Pink Deviled Eggs and Beet Red, Cabbage, & Kale Coleslaw

Deviled eggs don't have to be the same old thing time and time again.  Have a little food fun!  I saw a photo online of deviled eggs that had been dyed pink with beet juice, and the filling made green with avocado.  Yep, had to try that one!

For the first attempt, I only had pre-cooked pink beets on hand, so I chopped them into small pieces and covered the (hard cooked, peeled) egg with beet pieces.  After a couple hours, I had very pretty pink-speckled eggs!  The downside to using beet juice for dye is that it starts turning brownish after awhile, so these are not something you can make up ahead of time and expect them to stay looking pretty.  Make them and then serve them right away.

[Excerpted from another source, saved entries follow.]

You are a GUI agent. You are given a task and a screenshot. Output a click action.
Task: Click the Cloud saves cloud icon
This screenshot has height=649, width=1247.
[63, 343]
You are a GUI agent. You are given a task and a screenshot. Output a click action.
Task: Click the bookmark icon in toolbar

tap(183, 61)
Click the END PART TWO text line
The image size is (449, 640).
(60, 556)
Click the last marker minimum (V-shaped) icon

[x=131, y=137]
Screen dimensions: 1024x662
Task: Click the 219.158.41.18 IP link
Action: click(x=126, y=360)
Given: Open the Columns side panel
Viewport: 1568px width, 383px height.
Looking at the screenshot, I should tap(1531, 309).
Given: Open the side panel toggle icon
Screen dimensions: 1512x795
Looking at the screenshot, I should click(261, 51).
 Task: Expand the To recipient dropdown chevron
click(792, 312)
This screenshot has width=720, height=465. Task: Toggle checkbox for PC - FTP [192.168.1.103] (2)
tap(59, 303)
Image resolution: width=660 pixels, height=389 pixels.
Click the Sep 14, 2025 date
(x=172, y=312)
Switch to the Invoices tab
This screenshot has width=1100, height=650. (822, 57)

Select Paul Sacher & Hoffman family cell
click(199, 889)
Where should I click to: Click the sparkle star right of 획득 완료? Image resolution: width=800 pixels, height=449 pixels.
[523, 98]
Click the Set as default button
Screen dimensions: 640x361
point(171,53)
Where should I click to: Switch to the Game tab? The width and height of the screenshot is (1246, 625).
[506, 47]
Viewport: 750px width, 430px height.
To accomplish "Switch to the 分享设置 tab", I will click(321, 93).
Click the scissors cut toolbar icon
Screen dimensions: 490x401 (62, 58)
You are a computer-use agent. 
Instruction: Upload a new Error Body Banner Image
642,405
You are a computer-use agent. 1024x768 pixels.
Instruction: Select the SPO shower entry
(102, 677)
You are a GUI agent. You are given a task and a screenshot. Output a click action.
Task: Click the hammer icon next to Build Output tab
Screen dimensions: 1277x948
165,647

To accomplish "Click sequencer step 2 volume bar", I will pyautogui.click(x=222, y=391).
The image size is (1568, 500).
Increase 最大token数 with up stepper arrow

After the beets, I tried sliced raw red cabbage and also some blueberries.  I thought the blueberries made the eggs look a bit weird but the red cabbage had a nice blue effect:

So, onto Pink Deviled Eggs!  In case you were wondering, the flavor of beets does not stay in the egg; you can dye the eggs without worry they'll taste like beets.

First, hard cook the eggs any way you like - I like to bake mine.  Let them cool, then peel. In order to attempt to prevent the eventual browning the beet dye does (and hoping for a cool mixed color look, which didn't work) I placed the cooled, peeled eggs into a gallon size bag with both pre-cooked, chopped pink beets and thinly sliced raw red cabbage and let it all marinate for 24 hours in the fridge, moving the eggs around in the veggies every few hours to thoroughly coat.

The result?  Very nicely dark-ish pink eggs!

The bright yellow of the yolks makes a striking contrast and is quite pretty the way it is, but I wanted a green colored mixture.  Instead of using mayo & mustard for the filling, I used 2 avocadoes, lemon juice, white wine vinegar, garlic granules, sea salt, and a very tiny bit of pepper, all mashed together until the mixture was fairly smooth.  (I meant to put a little mustard in there, but I forgot.  It was good anyway!) Scooped it back into the egg whites (pinks?), sprinkled on some fresh chives, and here they are - deviled eggs (nightshade free, at that!) - perfect for a fun spring or summer dish!

As a side note, mixing the red cabbage in with the beets did have an effect on the color: instead of turning brownish, the eggs whites turned a more pinky-lavender color after a few hours.  Definitely better than brown!

So, since I'm not the type of person to waste food - what do you do with the leftover beets & red cabbage?  Add some kale and coleslaw vinaigrette (page 5 of Cavemom's Cooking), and you've got another tasty salad to add to the table!

Happy Spring!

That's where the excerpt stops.